The smoke had thinned, but the scent of death still lingered over the valley.

Captain Elira stood atop the ridge where the old watchtower had fallen, her silver coat whipping in the mountain wind. Below her, the remains of the village smoldered in quiet ruin—charred wood, blackened wells, shattered fences. Every step echoed in the silence of what they'd failed to save.

Her soldiers worked with grim discipline, moving among corpses and ash. Thirty now. Once fifty. They carried no banners. The dead didn't need them.

Garran, her lieutenant, approached with mud on his boots and exhaustion in his voice. "Perimeter secured. No survivors. No tracks heading east."

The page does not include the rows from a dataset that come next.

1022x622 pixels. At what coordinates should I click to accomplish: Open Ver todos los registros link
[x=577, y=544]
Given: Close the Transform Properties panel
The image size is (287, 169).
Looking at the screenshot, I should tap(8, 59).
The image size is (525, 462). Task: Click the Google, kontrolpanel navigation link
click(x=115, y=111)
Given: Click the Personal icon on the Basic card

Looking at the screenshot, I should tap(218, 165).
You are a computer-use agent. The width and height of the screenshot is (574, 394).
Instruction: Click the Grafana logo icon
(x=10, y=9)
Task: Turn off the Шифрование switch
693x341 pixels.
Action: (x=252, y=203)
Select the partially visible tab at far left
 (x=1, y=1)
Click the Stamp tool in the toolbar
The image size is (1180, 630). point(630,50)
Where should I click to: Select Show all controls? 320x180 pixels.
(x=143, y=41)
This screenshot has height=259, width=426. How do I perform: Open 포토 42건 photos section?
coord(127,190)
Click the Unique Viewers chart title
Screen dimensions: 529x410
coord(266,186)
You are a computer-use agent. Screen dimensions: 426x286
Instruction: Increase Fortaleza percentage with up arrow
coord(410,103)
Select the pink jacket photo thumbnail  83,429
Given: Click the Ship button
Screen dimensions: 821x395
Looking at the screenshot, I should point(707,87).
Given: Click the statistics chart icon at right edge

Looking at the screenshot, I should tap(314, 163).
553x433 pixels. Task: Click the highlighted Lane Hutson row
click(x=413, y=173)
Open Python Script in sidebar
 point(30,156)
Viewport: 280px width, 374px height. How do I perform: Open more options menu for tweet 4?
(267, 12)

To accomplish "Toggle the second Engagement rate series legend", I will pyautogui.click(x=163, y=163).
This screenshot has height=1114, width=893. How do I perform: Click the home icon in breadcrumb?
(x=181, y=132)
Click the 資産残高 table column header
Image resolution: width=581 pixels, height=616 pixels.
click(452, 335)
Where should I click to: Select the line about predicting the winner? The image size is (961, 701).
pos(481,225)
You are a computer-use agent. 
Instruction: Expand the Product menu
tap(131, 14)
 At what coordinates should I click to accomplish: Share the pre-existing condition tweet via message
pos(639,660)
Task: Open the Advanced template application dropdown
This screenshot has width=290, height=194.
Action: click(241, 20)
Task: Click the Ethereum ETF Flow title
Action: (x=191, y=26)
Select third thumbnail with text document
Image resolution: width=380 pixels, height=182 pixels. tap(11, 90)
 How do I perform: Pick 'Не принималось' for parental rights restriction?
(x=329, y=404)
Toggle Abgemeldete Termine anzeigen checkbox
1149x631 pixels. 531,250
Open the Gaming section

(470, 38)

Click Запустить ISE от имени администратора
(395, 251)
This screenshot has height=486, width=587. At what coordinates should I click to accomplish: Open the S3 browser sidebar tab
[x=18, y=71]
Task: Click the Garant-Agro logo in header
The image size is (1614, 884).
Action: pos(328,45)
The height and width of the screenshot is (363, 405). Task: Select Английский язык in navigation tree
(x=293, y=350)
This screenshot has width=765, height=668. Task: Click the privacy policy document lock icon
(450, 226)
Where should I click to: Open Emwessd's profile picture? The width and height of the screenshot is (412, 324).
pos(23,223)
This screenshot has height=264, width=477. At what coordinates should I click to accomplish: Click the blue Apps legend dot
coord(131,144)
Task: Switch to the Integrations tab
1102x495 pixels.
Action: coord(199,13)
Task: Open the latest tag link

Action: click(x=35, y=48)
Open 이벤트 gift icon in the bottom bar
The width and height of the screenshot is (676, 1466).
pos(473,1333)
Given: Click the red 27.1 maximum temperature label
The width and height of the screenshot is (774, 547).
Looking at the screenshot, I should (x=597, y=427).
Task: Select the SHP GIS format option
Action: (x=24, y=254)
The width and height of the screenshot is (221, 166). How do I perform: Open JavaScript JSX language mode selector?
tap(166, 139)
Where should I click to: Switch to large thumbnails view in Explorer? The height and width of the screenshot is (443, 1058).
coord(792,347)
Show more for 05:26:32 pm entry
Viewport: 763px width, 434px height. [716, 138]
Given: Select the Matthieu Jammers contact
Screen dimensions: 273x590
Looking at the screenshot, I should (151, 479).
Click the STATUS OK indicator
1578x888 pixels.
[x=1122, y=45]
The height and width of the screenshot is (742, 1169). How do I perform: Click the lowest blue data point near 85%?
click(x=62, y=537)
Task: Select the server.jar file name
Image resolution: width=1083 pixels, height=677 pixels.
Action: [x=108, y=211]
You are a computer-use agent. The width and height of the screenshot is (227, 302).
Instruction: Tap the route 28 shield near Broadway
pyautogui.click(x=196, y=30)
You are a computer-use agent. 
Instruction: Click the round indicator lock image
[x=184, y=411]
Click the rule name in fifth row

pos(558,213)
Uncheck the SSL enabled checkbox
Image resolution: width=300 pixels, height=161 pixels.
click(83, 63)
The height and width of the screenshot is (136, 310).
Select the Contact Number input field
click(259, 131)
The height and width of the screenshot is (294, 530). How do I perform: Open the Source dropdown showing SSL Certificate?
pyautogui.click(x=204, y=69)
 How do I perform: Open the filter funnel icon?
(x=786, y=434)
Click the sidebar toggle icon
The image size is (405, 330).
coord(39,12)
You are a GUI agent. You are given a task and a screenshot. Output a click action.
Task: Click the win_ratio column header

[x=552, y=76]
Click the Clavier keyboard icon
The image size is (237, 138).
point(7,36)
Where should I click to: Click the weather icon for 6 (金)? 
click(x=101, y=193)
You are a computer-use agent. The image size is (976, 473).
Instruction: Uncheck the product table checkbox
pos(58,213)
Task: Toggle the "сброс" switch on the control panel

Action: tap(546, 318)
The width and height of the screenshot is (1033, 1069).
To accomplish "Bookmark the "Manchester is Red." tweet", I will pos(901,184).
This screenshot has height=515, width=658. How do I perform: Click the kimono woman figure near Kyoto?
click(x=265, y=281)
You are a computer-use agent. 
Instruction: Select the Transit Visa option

Elira didn't look up. "Then he went north."

"Captain, if he went anywhere at all." Garran's jaw tightened. "We buried half the Order last week. We're not chasing one beast. We're chasing a graveyard."

She rested a hand on her blade. "Both, until we know which is which."

Garran hesitated, then saluted and walked off. The wind carried his muttered words—madness, obsession—but Elira ignored them.

She had taken an oath beneath the silver moon: no curse would outlive her command. She intended to keep it.

By dusk, the surviving officers had gathered inside the ruined chapel. Rain hissed through holes in the roof, tapping against armor and maps.

Elira stood at the head of the table, torchlight cutting harsh shadows across her face. "The attacks are not random," she said. "They form a ring. The pack is surrounding the valley."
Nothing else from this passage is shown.